Trasporto pubblico paralizzato
I disagi maggiori si registrano nel trasporto pubblico, con metro, bus e tram fermi per gran parte della giornata. A Roma, le linee A e C della metropolitana sono state chiuse dopo le ultime corse delle 8.30, mentre la linea B funziona con corse ridotte. Il servizio dei bus è garantito solo nelle fasce protette. A Milano, la situazione non è migliore: la linea M1 della metro ha interrotto il servizio dopo le 8.45, mentre le altre linee operano con forti limitazioni. In Toscana, Autolinee Toscane ha garantito alcune fasce di servizio, ma i disagi sono inevitabili.

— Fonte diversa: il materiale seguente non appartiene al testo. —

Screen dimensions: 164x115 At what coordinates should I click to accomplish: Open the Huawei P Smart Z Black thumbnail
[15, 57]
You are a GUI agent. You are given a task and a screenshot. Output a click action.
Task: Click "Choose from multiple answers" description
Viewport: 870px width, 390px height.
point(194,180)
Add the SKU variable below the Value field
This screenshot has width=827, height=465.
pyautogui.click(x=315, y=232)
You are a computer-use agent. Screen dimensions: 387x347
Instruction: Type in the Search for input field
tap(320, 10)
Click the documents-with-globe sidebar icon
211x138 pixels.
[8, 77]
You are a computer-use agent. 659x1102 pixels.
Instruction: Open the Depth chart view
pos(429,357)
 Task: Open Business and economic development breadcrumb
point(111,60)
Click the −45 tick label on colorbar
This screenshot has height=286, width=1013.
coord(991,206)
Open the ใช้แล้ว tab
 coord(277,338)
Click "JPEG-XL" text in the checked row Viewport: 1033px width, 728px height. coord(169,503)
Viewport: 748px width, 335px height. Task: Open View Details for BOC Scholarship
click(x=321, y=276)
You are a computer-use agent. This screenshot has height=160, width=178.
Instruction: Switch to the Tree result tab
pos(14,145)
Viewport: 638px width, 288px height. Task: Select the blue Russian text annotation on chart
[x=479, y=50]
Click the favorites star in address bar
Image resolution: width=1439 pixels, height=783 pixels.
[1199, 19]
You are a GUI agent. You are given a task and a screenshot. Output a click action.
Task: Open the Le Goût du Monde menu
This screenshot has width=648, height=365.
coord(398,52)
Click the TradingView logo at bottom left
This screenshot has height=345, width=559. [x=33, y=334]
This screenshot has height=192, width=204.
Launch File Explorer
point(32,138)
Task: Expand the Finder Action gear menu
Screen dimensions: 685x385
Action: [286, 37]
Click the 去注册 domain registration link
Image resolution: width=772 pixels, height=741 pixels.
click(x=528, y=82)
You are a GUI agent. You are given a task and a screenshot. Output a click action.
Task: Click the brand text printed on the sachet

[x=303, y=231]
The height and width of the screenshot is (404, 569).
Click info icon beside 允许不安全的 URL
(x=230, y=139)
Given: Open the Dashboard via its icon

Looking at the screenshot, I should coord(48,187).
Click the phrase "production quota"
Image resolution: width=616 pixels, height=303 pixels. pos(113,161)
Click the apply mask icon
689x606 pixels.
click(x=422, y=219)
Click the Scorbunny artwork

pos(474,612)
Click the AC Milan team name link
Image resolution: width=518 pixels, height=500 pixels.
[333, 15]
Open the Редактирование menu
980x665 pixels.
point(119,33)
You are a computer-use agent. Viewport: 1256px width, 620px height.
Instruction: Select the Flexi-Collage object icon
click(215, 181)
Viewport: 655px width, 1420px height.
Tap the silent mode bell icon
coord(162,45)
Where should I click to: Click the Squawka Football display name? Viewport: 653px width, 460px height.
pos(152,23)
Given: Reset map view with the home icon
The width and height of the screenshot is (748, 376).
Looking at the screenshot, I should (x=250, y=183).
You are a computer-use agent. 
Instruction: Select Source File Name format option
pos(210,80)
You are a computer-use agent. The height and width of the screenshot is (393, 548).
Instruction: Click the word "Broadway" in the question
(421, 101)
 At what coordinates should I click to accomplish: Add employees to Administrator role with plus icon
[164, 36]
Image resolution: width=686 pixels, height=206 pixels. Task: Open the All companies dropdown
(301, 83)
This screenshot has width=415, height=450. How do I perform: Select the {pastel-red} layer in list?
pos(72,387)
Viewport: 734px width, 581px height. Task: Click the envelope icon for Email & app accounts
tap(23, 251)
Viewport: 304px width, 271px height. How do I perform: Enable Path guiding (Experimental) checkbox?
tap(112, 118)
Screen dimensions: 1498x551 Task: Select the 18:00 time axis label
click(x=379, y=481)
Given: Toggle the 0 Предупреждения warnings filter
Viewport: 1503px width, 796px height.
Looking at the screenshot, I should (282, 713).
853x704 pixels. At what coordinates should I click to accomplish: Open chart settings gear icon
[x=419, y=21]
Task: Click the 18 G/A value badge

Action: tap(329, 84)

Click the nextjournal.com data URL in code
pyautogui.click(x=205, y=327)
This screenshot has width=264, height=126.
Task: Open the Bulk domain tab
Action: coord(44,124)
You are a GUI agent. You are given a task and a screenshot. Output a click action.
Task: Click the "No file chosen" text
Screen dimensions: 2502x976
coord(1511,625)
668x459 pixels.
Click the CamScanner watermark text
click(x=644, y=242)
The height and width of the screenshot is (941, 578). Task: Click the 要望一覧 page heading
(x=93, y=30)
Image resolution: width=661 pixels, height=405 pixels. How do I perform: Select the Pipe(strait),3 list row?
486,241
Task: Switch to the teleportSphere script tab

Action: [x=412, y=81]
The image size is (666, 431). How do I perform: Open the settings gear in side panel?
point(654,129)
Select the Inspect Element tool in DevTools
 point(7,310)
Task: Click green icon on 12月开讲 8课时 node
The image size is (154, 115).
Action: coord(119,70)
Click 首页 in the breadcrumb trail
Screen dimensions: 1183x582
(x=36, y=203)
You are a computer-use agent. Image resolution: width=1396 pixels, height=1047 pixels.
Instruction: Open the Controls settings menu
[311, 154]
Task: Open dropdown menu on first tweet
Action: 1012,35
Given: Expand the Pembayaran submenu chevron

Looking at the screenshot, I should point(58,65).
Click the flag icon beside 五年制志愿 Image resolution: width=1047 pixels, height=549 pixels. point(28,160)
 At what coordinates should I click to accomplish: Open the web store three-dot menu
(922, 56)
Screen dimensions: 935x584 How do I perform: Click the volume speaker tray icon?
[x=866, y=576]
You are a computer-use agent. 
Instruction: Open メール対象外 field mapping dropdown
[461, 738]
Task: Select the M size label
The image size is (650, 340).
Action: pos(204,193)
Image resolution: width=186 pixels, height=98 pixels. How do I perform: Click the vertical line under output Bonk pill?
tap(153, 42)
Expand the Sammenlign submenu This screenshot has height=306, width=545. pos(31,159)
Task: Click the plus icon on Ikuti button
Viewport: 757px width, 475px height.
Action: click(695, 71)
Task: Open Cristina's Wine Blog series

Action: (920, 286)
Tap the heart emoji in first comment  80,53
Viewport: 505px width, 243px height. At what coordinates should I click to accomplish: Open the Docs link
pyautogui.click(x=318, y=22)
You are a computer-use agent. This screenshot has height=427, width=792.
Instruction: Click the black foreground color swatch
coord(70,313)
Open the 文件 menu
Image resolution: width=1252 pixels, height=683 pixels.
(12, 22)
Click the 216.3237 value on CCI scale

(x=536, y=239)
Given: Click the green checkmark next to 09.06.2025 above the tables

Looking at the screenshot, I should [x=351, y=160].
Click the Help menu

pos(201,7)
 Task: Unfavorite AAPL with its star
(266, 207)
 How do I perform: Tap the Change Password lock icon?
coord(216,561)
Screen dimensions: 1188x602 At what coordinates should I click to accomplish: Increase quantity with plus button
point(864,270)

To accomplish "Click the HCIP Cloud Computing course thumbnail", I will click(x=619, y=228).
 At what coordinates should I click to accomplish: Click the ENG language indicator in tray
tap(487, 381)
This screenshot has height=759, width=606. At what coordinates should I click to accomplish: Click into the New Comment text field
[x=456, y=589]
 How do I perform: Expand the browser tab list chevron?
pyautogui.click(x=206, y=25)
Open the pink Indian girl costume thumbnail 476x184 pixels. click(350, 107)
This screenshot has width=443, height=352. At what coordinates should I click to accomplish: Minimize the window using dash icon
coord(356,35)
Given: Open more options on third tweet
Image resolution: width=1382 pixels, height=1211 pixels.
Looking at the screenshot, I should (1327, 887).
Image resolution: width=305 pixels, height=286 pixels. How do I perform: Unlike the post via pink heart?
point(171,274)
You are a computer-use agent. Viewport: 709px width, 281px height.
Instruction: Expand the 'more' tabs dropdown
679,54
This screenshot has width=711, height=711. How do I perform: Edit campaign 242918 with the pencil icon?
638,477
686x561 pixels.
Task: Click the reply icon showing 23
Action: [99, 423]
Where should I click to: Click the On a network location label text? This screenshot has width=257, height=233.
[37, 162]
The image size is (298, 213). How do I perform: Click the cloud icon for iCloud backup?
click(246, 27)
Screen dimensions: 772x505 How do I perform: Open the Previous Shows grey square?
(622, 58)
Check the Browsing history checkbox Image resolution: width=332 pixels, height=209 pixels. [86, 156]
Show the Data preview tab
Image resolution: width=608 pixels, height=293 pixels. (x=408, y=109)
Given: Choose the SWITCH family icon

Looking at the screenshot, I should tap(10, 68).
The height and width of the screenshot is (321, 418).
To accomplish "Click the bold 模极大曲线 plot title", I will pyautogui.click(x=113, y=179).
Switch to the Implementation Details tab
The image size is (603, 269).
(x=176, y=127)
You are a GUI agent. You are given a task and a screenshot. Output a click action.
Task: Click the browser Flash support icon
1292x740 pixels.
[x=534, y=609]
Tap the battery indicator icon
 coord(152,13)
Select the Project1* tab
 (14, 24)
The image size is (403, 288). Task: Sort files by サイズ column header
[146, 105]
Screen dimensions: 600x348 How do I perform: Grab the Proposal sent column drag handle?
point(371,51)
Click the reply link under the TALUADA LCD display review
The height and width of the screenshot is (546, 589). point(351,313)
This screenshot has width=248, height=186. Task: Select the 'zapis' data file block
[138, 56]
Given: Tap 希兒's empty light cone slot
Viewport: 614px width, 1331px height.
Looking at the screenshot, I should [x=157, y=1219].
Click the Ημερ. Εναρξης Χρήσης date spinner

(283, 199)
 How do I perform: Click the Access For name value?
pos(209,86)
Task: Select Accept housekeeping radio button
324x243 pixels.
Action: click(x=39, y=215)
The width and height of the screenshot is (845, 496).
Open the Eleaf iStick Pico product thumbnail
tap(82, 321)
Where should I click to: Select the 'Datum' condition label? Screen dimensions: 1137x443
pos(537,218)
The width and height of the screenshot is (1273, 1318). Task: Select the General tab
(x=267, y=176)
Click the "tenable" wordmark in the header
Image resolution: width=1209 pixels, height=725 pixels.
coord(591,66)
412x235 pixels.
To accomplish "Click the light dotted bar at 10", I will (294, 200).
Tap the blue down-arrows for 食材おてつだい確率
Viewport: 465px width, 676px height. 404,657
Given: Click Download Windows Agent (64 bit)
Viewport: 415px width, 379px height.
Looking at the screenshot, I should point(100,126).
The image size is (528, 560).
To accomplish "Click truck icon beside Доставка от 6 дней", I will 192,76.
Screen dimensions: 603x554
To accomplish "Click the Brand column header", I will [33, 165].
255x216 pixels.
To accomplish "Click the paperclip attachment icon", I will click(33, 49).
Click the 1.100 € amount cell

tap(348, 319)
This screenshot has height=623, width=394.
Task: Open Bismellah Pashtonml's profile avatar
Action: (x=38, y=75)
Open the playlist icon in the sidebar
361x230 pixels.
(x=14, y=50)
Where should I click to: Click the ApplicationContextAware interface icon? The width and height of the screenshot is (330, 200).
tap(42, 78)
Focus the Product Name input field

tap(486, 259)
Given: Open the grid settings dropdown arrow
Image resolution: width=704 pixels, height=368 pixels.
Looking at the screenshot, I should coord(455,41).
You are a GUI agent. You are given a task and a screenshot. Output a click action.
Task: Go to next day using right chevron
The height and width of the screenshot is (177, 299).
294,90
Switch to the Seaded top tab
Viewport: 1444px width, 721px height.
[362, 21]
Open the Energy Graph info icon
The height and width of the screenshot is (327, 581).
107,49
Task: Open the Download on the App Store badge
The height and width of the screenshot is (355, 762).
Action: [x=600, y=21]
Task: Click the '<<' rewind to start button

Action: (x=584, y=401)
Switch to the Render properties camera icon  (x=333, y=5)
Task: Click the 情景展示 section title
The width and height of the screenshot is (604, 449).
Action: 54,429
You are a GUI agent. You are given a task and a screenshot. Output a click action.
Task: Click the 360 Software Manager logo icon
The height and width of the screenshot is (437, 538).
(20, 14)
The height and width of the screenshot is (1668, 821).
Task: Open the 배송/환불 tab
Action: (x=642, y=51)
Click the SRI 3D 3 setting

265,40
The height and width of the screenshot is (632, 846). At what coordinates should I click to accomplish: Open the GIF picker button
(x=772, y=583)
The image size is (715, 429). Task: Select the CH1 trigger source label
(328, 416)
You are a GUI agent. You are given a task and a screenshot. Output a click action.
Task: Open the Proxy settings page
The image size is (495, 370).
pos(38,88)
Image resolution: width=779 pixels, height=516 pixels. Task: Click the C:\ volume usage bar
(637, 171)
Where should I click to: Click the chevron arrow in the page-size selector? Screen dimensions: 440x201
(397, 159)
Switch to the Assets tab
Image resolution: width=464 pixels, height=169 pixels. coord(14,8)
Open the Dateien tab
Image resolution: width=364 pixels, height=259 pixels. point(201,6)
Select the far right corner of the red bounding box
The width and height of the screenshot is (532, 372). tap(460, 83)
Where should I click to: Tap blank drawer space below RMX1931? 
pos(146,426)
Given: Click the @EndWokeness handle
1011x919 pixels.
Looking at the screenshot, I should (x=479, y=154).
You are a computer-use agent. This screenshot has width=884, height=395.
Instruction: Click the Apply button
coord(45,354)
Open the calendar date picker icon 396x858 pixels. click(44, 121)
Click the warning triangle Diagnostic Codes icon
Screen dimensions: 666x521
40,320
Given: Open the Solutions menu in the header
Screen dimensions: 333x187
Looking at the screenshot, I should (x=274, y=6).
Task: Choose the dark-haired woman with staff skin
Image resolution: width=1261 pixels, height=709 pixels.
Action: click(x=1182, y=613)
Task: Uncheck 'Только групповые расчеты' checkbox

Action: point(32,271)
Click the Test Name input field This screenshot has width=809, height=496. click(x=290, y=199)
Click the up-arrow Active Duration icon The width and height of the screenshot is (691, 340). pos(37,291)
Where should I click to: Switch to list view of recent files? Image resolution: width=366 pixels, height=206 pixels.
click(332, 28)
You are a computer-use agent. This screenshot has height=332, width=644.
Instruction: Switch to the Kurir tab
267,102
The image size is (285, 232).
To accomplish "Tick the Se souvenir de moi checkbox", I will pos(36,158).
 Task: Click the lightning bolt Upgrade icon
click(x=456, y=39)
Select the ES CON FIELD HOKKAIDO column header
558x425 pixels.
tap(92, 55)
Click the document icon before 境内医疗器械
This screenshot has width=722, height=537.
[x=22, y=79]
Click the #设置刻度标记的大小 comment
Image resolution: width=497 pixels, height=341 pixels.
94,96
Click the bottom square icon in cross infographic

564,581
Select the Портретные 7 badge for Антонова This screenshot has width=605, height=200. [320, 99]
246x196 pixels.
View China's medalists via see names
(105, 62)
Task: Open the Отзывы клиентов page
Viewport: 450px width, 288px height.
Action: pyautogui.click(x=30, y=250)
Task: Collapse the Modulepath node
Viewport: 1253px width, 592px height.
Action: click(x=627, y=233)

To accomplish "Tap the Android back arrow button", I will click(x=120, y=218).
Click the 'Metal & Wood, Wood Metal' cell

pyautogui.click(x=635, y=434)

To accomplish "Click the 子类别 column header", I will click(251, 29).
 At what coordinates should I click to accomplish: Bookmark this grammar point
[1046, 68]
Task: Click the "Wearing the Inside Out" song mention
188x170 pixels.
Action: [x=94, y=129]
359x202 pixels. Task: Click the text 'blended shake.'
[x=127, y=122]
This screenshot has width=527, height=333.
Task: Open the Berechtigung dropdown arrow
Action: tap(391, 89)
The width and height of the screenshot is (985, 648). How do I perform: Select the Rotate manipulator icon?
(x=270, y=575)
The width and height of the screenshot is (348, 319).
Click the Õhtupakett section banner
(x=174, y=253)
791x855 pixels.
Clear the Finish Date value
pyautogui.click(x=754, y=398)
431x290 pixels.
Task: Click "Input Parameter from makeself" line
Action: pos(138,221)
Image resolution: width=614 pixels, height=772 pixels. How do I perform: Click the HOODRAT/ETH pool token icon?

Anche il trasporto ferroviario è stato colpito. Lo sciopero, iniziato ieri sera, durerà fino alle 20.59 di oggi. Trenitalia e Trenord avvisano che numerose corse, comprese quelle a lunga percorrenza, potrebbero subire cancellazioni o ritardi, con informazioni disponibili sui rispettivi siti web.
Sanità e scuola: servizi ridotti
Nella sanità, lo sciopero ha avuto un impatto significativo sull’erogazione di servizi come esami diagnostici e ambulatoriali. Nonostante siano garantiti i servizi essenziali, come il Pronto Soccorso e le attività urgenti, i cittadini hanno dovuto affrontare ritardi e limitazioni. Le ragioni dello sciopero includono le critiche alla legge di bilancio 2025, accusata di sottrarre risorse al sistema sanitario nazionale a favore del privato.
Anche il settore dell’istruzione è stato coinvolto, con numerosi insegnanti e personale Ata che hanno aderito alla protesta. Molte scuole non hanno garantito le lezioni e diversi studenti hanno deciso di unirsi alle manifestazioni, sottolineando il malcontento per le condizioni del sistema scolastico e le prospettive future.
Protesta politica e sociale
Lo sciopero riflette una profonda insoddisfazione sociale verso le politiche del governo, accusato di tagliare risorse ai settori pubblici essenziali. Il coinvolgimento del comparto taxi e le manifestazioni organizzate in città come Roma e Milano hanno aggiunto ulteriore risonanza alla giornata.